# [PASSAGE SHOWN]

>> begin

|
This is the first in a series of three
articles on penetration testing for Web applications.
The first installment provides the penetration tester
with an overview of Web applications - how they work,
how they interact with users, and most importantly how
developers can expose data and systems with poorly
written and secured Web application front-ends.
Note: It is assumed that the
reader of this article has some knowledge of the HTTP
protocol - specifically, the format of HTTP GET and POST
requests, and the purpose of various header fields. This
information is available in RFC2616.
Web applications are becoming more
prevalent and increasingly more sophisticated, and as
such they are critical to almost all major online
businesses. As with most security issues involving
client/server communications, Web application
vulnerabilities generally stem from improper handling of
client requests and/or a lack of input validation
checking on the part of the developer.
The very nature of Web applications -
their ability to collate, process and disseminate
information over the Internet - exposes them in two
ways. First and most obviously, they have total exposure
by nature of being publicly accessible. This makes
security through obscurity impossible and heightens the
requirement for hardened code. Second and most
critically from a penetration testing perspective, they
process data elements from within HTTP requests - a
protocol that can employ a myriad of encoding and
encapsulation techniques.
Most Web application environments
(including ASP and PHP, which will both be used for
examples throughout the series), expose these data
elements to the developer in a manner that fails to
identify how they were captured and hence what kind of
validation and sanity checking should apply to them.

>> end

# [STORED DATA]
>> begin

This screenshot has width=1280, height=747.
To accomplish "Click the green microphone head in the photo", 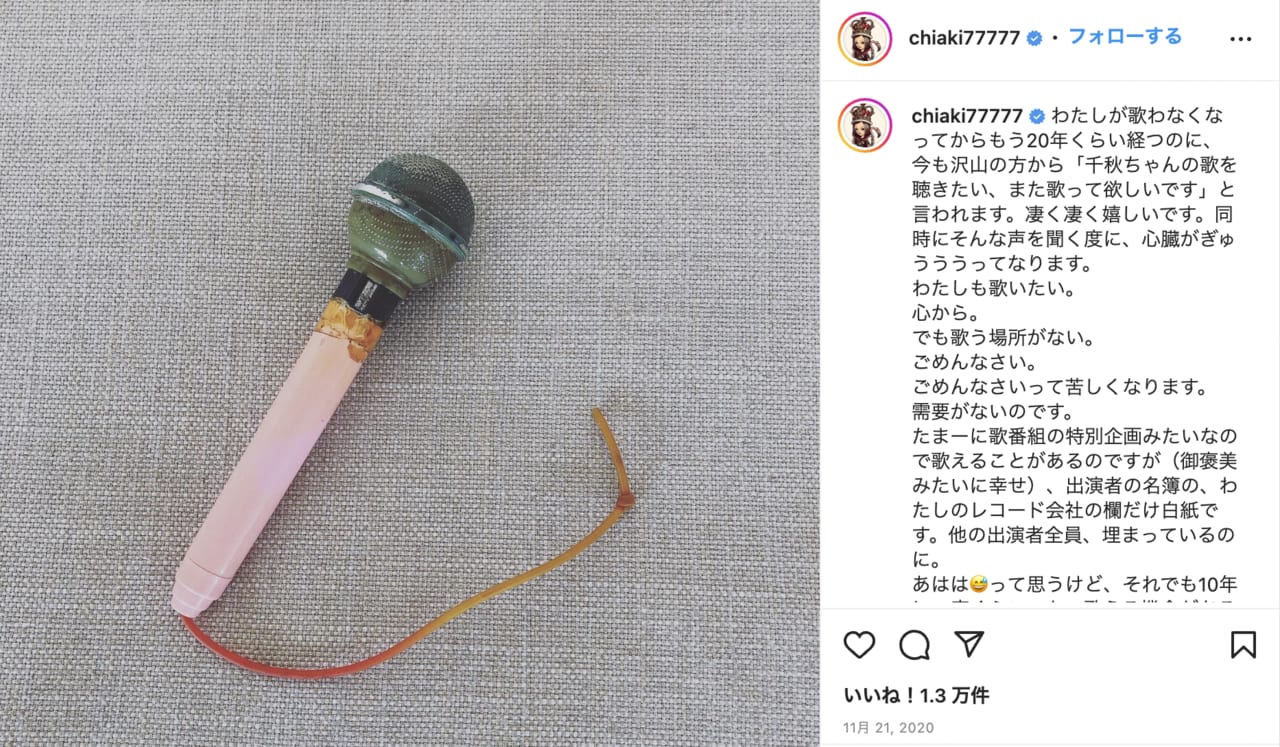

>> end

# [TASK TO CARRY OUT]
Write out the part of the penetration testing article that begins at the words "Note: It is" and stops after "of the developer.". The material comes from a different source than the penetration testing article.

# [RESPONSE]
Note: It is assumed that the
reader of this article has some knowledge of the HTTP
protocol - specifically, the format of HTTP GET and POST
requests, and the purpose of various header fields. This
information is available in RFC2616.
Web applications are becoming more
prevalent and increasingly more sophisticated, and as
such they are critical to almost all major online
businesses. As with most security issues involving
client/server communications, Web application
vulnerabilities generally stem from improper handling of
client requests and/or a lack of input validation
checking on the part of the developer.